Zhu Yu (b. Chengdu, 1970) graduated from the Central Academy of Fine Arts in 1991. Known for his conceptual projects that challenge the limits of artistic language, Zhu Yu’ s latest works are a series of highly realistic and detailed paintings of mundane objects. The first series titled, “Stain”, are teacups viewed from directly vertical over the mouth of the cup. The patterns left by the residual tea dregs on the bottom of the cup are filled with slight changes, almost as if to reveal another world within them. Following this series, Zhu Yu has also created a series of highly realistic paintings of single pebbles. The slight variations in coloring and the miniscule indentations are shown with meticulous detail. The pebble is a metaphorical object for our understanding of form and matter. Its miniscule physicality is similar to that of a Sarira, a life that has been shrunk down to its indestructible essence. At the same time, it is expansive, similar to an ovary from which all life bears forth. All matter is reduced to a pebble; all matter is emitted from a pebble. The universal condition of the world is that all things return to their remains. In these paintings, Zhu Yu’s sole focus on the details of these remains presents this condition at its most direct and forthright.

Zhu Yu’s work has been consistently shown at seminal group exhibitions including Post Sense and Sensibility: Alien and Delusion (Beijing, 1999), Fuck Off! (Shanghai, 2000), and The Third Guangzhou Triennial (Guangzhou, 2008).

About Long March Space
Founded by Lu Jie in the 798 Art District of Beijing in 2002, Long March Space plays a vital role in pursuing new avenues of production, discourse and promotion of contemporary art in China. Working to advance the careers of eighteen artists across three generations, the gallery looks to establish a portfolio of the most progressive artists working in contemporary China today.

The gallery tirelessly revolutionizes the ways in which art is perceived and presented, offering one of the most comprehensive resource platforms for the local arts community in China.

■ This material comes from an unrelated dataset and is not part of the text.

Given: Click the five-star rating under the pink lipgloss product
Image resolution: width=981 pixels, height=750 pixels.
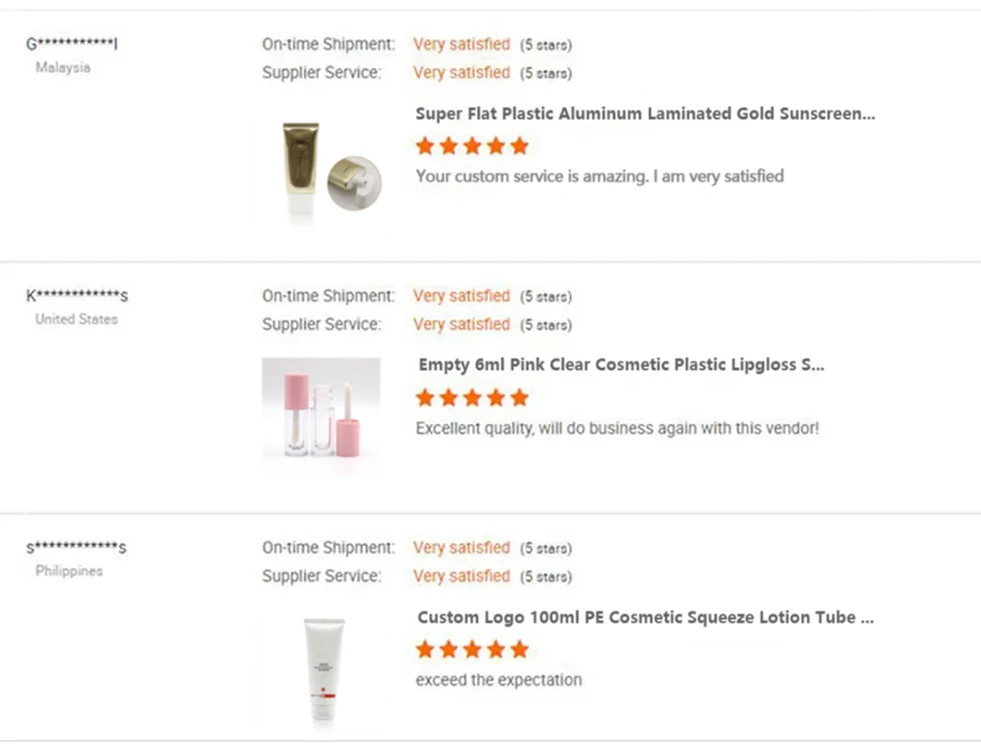Looking at the screenshot, I should [472, 398].
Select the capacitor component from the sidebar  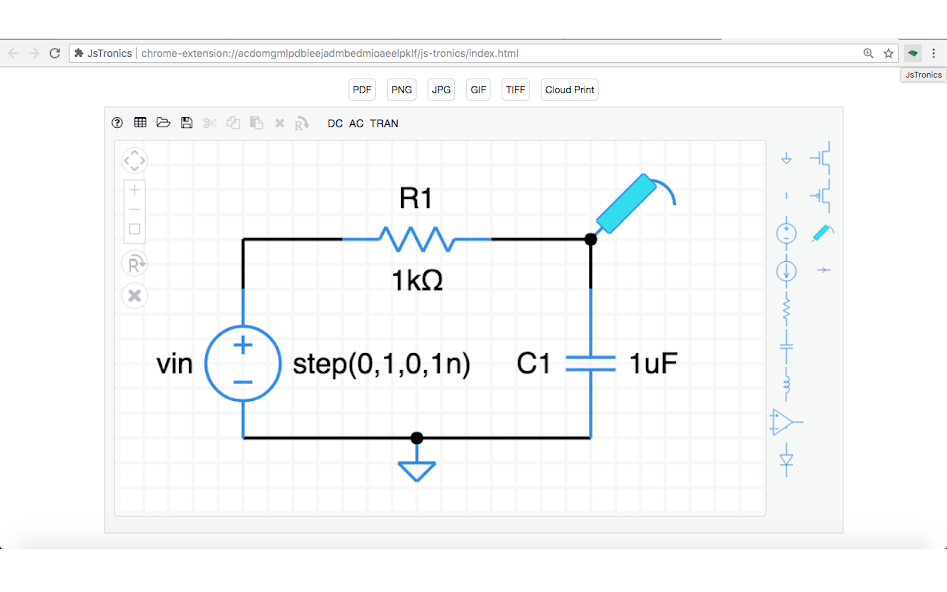786,345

Long March Space represents artists who are considered to be at the forefront of contemporary art, working in diverse mediums from painting, sculpture, installation, video, to performance.

As one of the first Chinese galleries participating in prominent international art fairs, Long March Space shows actively in both local and international art fairs, including Art Basel in Basel, Art Basel in Miami Beach, Art Basel in Hong Kong, as well as Frieze Art Fair in New York.